* [AIM OF THE TASK]:
If a line of the data below holds the string "Canada", copy it.
[RECORD EXTRACTS]
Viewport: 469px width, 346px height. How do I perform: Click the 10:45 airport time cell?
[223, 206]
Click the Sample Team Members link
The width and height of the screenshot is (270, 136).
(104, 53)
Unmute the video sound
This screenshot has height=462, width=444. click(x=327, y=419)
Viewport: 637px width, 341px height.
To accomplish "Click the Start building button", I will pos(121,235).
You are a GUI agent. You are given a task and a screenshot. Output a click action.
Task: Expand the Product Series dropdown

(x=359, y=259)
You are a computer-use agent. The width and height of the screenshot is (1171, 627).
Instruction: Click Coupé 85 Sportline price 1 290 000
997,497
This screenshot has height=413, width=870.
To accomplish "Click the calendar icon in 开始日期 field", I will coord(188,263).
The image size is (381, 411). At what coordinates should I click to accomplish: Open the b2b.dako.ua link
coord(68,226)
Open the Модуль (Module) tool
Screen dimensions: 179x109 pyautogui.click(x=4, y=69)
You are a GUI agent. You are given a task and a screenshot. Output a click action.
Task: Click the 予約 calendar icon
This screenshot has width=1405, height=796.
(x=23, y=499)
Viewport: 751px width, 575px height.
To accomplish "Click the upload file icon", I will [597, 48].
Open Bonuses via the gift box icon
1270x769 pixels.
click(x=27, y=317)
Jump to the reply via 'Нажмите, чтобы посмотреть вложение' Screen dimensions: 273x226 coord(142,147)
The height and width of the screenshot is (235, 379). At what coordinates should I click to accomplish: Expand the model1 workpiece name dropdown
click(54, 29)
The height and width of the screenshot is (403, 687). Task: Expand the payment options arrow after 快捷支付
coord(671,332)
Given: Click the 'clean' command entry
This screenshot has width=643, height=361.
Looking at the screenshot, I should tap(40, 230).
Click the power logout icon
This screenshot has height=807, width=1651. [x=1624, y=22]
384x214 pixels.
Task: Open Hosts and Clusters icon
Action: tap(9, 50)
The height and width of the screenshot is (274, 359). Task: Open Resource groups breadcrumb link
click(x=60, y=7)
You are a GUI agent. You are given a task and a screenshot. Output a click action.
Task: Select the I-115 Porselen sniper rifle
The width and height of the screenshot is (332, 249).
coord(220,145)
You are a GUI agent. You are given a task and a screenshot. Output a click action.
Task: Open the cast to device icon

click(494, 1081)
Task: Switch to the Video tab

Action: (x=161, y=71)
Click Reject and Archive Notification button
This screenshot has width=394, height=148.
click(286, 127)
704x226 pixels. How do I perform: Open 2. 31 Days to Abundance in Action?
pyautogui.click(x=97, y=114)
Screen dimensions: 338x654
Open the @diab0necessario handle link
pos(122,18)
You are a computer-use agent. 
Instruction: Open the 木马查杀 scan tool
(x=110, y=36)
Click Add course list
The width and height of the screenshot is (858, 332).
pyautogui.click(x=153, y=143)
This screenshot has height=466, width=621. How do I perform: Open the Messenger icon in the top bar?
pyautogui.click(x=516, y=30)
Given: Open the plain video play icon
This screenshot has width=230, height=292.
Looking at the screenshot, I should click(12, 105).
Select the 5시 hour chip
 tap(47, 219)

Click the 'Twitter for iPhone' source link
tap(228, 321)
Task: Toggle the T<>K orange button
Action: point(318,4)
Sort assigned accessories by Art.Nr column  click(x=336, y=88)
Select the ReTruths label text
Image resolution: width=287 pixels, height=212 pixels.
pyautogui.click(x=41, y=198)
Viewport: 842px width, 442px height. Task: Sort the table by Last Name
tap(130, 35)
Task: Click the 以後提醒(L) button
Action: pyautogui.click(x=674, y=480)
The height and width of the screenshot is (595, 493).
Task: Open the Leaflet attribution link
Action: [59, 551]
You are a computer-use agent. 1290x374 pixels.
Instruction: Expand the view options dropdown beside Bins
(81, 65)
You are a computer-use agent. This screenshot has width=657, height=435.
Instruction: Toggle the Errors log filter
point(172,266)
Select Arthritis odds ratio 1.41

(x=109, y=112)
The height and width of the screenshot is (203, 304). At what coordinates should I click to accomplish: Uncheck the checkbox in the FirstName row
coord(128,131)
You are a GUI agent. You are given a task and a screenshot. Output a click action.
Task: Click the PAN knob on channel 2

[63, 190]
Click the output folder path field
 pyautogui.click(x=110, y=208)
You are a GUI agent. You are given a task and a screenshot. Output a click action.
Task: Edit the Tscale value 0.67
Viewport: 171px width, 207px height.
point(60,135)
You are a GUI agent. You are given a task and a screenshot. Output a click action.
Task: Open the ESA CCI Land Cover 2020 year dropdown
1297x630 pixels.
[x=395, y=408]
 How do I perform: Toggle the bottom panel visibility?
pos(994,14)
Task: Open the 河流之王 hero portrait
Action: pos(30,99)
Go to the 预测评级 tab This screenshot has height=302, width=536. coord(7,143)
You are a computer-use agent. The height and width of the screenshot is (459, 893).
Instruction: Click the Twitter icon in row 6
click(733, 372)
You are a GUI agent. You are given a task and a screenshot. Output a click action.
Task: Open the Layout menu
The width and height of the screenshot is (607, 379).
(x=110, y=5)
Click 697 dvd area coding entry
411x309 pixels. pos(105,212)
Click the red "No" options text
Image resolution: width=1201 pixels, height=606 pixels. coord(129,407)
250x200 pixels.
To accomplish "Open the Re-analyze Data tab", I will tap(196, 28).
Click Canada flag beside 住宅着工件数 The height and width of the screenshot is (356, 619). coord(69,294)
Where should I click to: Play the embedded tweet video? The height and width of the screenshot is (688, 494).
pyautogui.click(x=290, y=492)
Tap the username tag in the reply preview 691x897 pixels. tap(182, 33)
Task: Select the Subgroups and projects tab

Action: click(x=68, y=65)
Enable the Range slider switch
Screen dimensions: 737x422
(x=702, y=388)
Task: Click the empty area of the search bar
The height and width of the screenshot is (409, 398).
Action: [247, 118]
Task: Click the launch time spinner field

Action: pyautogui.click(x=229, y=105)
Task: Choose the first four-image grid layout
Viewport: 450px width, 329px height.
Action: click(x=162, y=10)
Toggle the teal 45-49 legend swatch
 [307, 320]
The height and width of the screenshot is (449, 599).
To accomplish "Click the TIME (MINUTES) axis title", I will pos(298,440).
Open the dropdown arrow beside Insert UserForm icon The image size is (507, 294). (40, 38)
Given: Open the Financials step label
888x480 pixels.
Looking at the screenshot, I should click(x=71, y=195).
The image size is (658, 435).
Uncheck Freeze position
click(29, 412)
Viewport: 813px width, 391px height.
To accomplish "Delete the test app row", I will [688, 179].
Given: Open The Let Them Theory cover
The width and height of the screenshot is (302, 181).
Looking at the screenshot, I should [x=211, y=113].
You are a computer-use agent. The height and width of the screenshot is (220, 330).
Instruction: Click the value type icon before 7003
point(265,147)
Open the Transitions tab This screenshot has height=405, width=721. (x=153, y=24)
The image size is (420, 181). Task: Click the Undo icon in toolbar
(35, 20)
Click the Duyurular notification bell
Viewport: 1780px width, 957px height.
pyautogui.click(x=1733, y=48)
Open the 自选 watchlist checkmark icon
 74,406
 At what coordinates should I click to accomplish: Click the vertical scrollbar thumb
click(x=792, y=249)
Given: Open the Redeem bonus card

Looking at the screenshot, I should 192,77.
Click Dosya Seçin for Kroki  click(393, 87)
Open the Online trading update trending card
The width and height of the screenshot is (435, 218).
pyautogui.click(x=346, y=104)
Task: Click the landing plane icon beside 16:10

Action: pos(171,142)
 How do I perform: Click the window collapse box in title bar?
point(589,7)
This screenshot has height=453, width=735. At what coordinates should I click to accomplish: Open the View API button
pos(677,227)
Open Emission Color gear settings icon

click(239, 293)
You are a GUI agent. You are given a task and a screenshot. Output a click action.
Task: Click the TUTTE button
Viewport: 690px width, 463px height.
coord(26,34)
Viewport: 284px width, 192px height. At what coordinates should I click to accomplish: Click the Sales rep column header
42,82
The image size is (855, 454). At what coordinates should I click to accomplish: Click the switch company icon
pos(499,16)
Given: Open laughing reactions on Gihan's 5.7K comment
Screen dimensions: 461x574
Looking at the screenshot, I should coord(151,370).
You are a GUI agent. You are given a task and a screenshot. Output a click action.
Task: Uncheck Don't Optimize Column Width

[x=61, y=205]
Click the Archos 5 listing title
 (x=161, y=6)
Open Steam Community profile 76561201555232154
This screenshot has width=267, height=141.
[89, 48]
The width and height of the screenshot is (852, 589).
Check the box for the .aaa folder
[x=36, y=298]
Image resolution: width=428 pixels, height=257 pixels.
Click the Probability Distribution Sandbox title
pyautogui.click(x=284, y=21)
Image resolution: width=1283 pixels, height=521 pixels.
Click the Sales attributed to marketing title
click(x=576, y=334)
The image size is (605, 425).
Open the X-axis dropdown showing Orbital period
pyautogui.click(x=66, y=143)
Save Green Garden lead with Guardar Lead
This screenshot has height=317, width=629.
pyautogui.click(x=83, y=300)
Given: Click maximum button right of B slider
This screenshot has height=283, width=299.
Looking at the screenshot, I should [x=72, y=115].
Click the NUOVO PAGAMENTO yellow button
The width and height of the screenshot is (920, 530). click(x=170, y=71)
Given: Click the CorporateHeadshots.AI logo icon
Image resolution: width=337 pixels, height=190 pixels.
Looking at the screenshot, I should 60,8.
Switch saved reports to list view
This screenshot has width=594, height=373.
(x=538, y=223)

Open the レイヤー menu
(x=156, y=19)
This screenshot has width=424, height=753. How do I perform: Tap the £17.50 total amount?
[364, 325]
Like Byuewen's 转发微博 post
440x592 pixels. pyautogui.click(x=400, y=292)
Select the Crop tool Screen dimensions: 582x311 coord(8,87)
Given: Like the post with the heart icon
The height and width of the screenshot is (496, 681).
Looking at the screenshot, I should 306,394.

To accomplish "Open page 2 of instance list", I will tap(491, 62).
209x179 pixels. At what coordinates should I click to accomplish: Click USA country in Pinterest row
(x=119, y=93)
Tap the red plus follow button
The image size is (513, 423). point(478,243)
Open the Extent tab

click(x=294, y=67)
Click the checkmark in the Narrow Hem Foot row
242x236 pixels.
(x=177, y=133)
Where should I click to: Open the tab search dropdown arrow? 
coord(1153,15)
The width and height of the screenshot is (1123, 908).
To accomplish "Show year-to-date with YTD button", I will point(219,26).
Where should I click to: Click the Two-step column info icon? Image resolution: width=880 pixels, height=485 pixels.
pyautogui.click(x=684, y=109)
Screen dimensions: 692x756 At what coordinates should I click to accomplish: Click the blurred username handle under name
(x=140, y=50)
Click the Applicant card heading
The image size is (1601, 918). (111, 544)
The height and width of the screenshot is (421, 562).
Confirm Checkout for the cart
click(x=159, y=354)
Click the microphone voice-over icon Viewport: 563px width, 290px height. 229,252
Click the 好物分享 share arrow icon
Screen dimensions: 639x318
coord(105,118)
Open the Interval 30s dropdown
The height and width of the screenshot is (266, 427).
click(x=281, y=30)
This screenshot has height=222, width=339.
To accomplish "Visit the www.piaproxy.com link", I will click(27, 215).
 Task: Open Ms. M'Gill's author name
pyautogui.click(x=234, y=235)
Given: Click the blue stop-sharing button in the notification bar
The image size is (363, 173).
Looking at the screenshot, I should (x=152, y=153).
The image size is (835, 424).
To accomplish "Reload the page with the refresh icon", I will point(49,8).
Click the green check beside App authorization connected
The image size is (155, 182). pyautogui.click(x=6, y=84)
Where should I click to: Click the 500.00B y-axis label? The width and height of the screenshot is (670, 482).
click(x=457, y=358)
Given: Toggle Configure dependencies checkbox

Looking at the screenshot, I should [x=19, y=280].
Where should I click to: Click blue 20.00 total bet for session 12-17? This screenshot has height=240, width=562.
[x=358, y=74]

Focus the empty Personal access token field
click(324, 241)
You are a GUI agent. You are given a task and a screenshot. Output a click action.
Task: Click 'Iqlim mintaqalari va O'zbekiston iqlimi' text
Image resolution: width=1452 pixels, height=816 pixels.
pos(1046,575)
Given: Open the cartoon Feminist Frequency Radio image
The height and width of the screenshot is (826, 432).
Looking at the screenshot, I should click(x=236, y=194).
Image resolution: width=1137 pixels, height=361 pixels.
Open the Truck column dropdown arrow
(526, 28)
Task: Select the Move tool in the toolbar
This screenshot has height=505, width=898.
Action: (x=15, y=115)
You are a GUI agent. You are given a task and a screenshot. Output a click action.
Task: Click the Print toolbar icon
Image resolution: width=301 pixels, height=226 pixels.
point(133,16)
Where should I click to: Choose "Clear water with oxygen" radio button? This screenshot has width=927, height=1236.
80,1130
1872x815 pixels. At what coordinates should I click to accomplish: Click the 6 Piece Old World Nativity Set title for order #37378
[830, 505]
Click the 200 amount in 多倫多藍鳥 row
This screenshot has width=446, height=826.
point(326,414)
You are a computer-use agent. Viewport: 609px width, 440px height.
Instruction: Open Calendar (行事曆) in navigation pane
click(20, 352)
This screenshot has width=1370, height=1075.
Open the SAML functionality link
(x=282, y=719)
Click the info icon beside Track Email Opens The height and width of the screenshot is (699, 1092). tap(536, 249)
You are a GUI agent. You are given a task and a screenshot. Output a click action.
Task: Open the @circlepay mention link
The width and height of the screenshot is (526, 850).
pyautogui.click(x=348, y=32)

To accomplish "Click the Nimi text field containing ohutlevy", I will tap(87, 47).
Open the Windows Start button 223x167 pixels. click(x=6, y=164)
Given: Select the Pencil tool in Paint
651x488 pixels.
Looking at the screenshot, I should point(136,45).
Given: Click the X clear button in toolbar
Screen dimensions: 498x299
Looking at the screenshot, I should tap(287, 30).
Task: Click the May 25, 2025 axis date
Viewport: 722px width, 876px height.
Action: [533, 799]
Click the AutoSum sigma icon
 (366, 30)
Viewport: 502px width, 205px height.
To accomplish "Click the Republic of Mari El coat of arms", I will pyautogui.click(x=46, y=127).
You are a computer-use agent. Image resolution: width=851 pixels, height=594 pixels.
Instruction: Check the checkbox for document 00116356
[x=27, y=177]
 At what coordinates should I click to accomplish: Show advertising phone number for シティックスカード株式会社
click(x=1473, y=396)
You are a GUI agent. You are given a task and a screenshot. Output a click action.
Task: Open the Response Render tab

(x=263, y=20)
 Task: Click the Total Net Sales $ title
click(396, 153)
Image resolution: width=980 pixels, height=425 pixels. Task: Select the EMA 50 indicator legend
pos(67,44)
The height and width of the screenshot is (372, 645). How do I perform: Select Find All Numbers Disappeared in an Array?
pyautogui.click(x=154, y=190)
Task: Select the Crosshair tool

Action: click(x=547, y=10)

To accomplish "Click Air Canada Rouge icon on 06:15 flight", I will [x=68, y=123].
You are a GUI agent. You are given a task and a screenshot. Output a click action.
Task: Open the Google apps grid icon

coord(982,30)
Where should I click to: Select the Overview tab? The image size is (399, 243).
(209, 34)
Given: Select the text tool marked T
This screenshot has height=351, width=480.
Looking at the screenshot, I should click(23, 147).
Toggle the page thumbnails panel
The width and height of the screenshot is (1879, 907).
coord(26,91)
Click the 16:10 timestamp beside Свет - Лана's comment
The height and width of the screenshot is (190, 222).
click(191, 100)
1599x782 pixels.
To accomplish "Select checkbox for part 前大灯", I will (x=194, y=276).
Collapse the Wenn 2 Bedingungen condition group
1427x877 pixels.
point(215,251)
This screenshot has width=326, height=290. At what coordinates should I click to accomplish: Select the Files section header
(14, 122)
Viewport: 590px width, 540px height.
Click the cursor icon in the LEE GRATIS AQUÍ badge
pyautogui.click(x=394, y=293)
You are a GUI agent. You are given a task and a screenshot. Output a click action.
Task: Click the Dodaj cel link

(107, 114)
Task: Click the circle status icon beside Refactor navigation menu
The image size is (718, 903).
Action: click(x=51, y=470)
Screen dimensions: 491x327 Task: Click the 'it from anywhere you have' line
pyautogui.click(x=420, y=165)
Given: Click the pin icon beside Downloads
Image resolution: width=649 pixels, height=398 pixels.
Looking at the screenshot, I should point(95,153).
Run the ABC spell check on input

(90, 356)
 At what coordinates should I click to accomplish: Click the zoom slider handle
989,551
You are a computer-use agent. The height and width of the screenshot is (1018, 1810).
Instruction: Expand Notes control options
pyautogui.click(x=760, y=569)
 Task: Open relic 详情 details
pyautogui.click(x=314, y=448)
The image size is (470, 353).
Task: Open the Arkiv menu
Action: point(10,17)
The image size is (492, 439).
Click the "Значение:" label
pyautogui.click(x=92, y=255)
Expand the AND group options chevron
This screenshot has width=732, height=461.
[/RECORD EXTRACTS]
* [SOLUTION TO THE PROBLEM]:
Click Canada flag beside 住宅着工件数 The height and width of the screenshot is (356, 619). coord(69,294)
To accomplish "Click Air Canada Rouge icon on 06:15 flight", I will [x=68, y=123].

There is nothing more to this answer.